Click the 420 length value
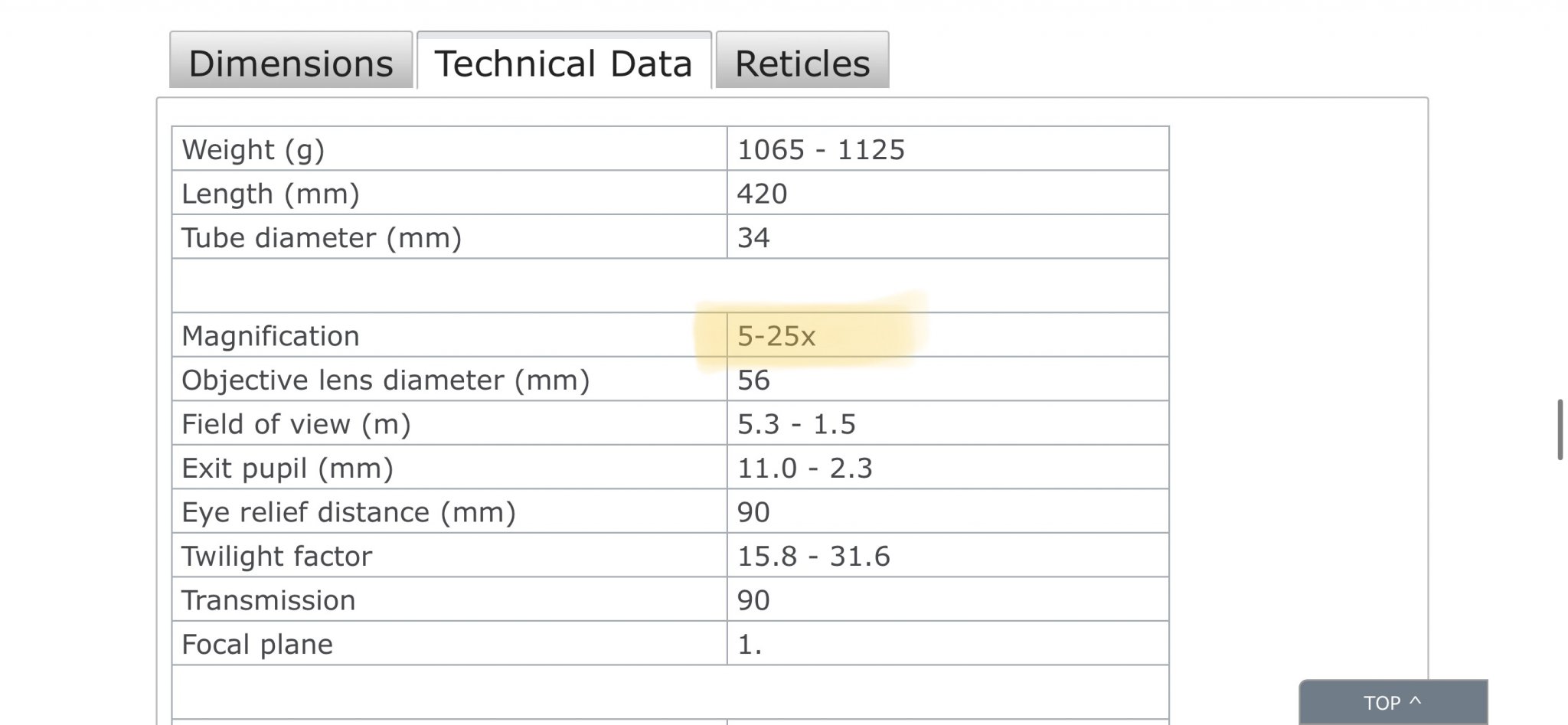 pyautogui.click(x=762, y=194)
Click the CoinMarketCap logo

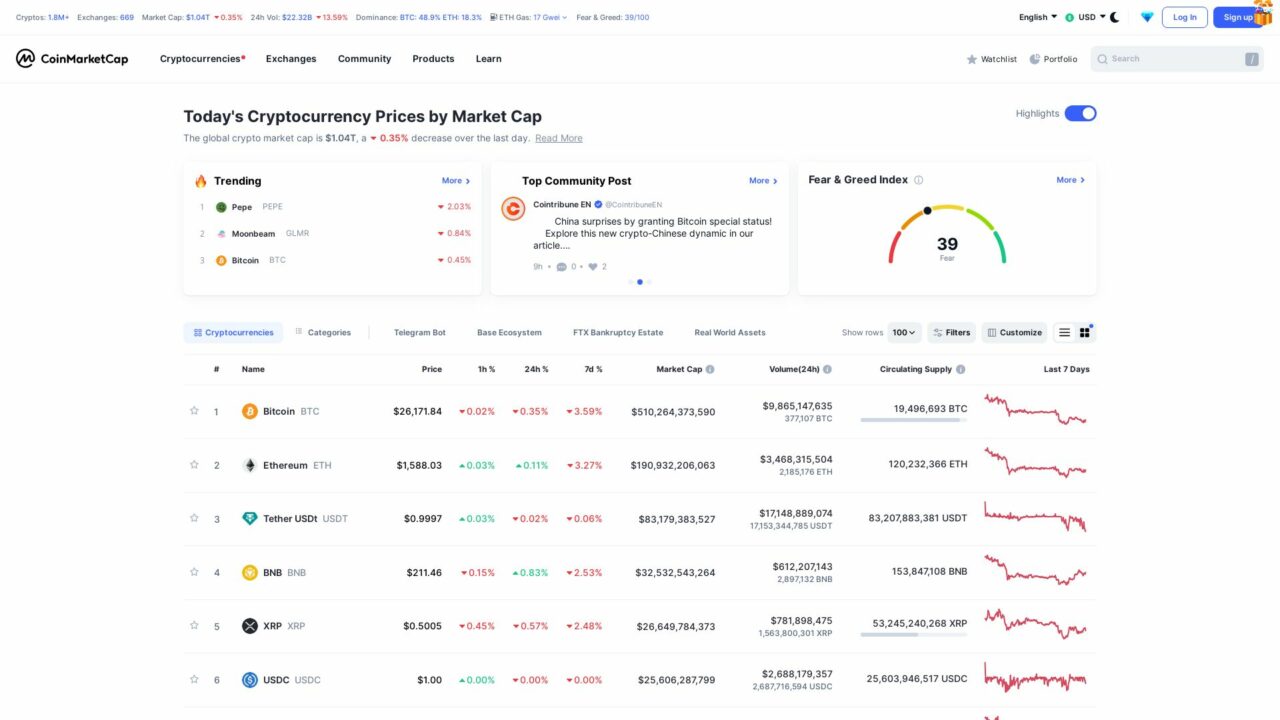coord(70,58)
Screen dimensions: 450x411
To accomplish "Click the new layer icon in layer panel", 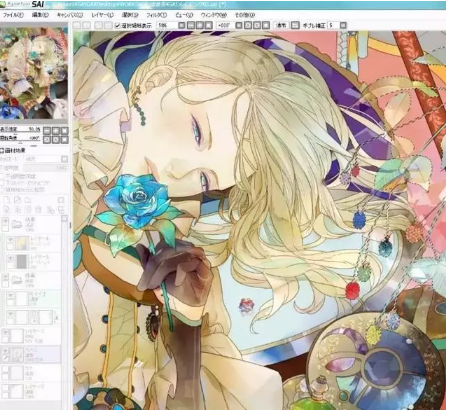I will pos(7,200).
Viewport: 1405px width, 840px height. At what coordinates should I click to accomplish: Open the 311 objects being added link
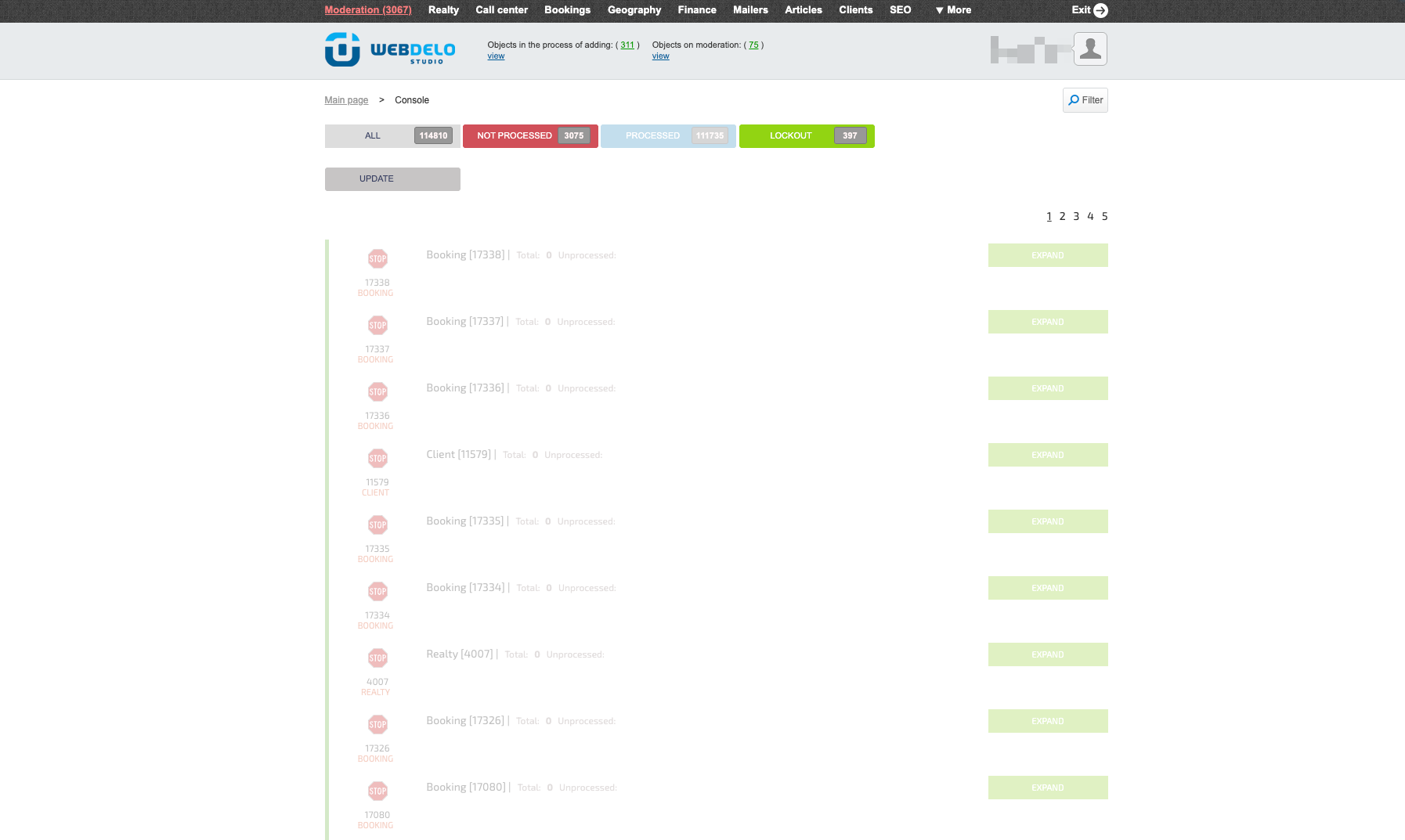[x=627, y=45]
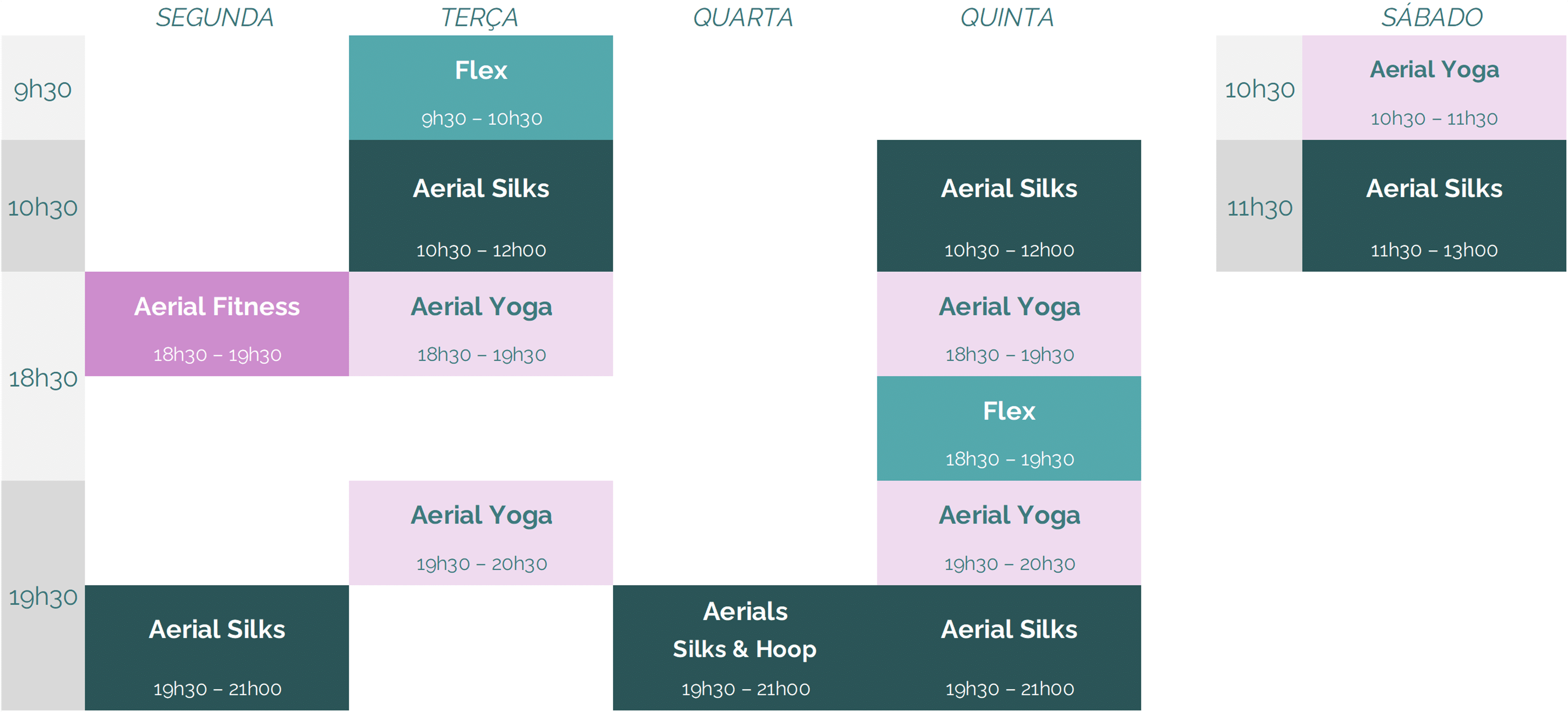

### What is expected
Return only what lies between the line containing "Viewport: 1405px width, 840px" and the last line of the listing, those two lines included, exactly as written and with no pictures.

### Solution
Viewport: 1405px width, 840px height. At what coordinates should I click to accomplish: Open the 311 objects being added link
[x=627, y=45]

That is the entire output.